Hawaii law allowing medically assisted suicide takes effect

HONOLULU — Hawaii’s new medically assisted suicide law has gone into effect, but few doctors and pharmacies are willing to prescribe and dispense the life-ending medications.

Hawaii Pacific Health and The Queen’s Medical Center in Honolulu said their pharmacies will not fill the prescriptions and hospitalized patients will not be able to take the lethal drugs on their campuses, the Honolulu Star-Advertiser reported Tuesday.

The law allows doctors to fulfill requests from terminally ill patients for prescription medication that will allow them to die.

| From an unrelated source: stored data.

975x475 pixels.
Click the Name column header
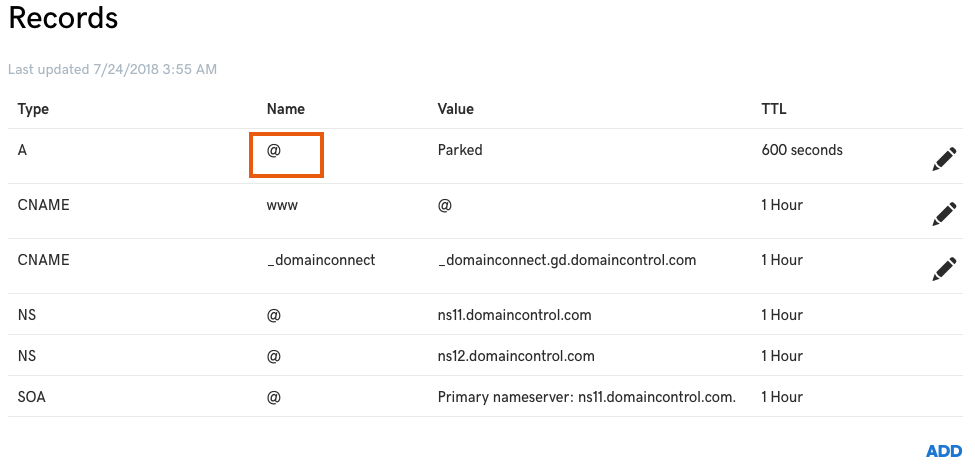[285, 109]

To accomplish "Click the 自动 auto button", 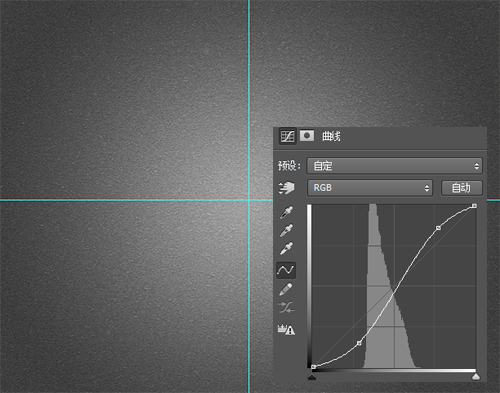I will [462, 188].
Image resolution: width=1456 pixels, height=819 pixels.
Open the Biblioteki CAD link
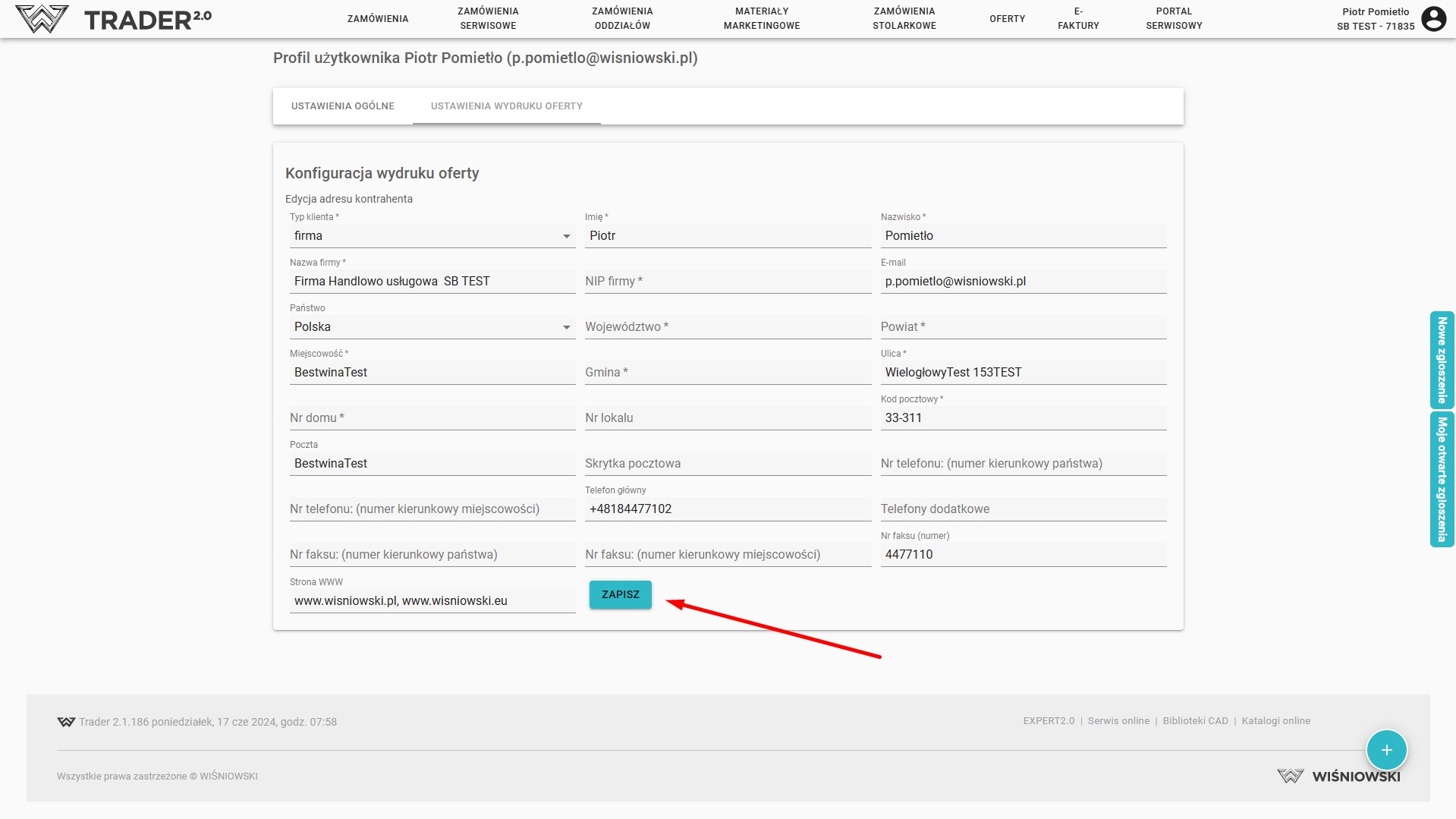(1195, 721)
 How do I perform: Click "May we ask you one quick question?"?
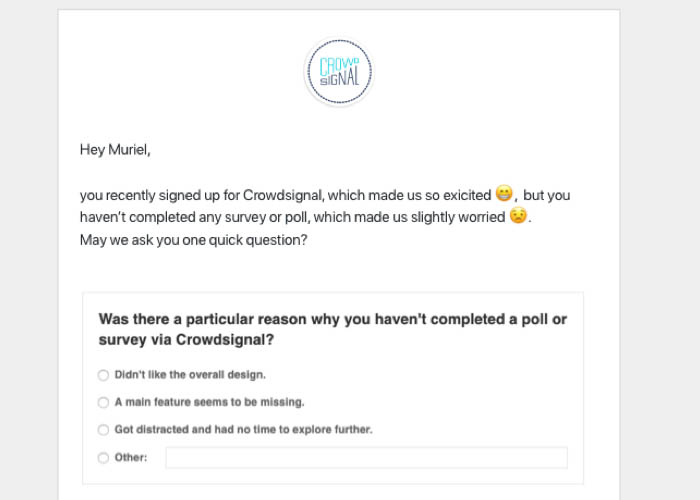pyautogui.click(x=193, y=239)
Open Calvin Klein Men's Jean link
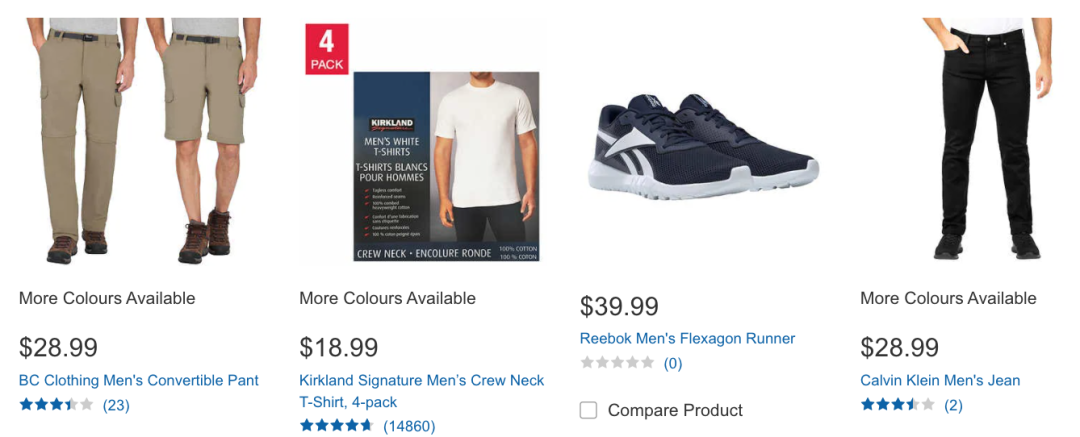The width and height of the screenshot is (1080, 437). [940, 380]
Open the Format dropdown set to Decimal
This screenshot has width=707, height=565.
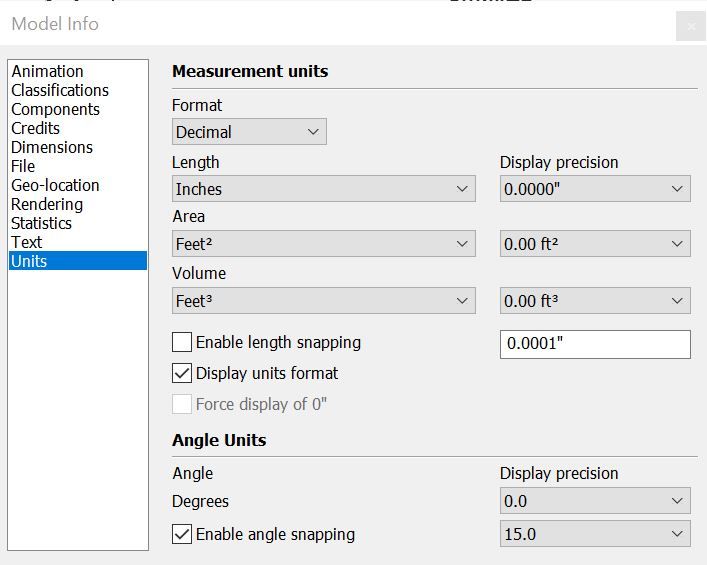[249, 132]
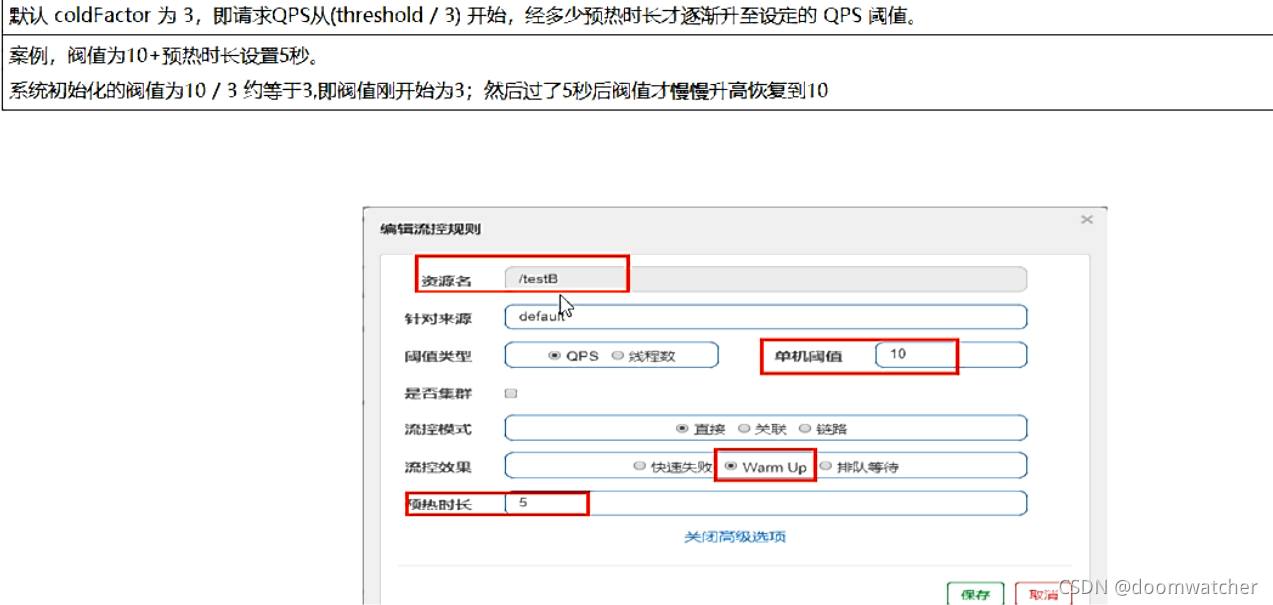Click the 关闭高级选项 link
1273x605 pixels.
[735, 538]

The law’s restrictions require two health care providers to confirm a patient’s diagnosis, prognosis, ability to make decisions and that the request is voluntary. Patients must make three requests for the medication, voicing two at least 20 days apart and writing the third signed by two witnesses.

Most health care facilities have adopted neutral policies on the law, leaving it up to individual doctors to decide whether to participate.

“There are a number of health care providers, nurses and others who are really uncomfortable about this, so asking anybody to participate as a patient ends their life is a really tough thing,” said Melinda Ashton, chief quality officer for Hawaii Pacific Health, one of the state’s largest health care providers. “The most recent barrier does seem to be we haven’t yet located a pharmacy willing to provide the medication.”

CVS Pharmacy said pharmacists in Hawaii will follow a “carefully outlined process for the filling of such prescriptions under the limited circumstances” defined by law. Individual pharmacists will decide whether to fill the prescriptions, the company said.

Physicians might be resistant to the law at first, said Dr. Daniel Fischberg, medical director of the Queen’s Medical Center Pain and Palliative Care Department.

“There’s definitely diversity of opinion. A minority of physicians feel prepared to actually participate in terms of writing a prescription,” Fischberg said.

The state Department of Health projects that 40 to 70 patients will seek medical aid in dying this year. Care providers and the state Health Department are offering training sessions to medical personnel on how to handle requests for life-ending medication.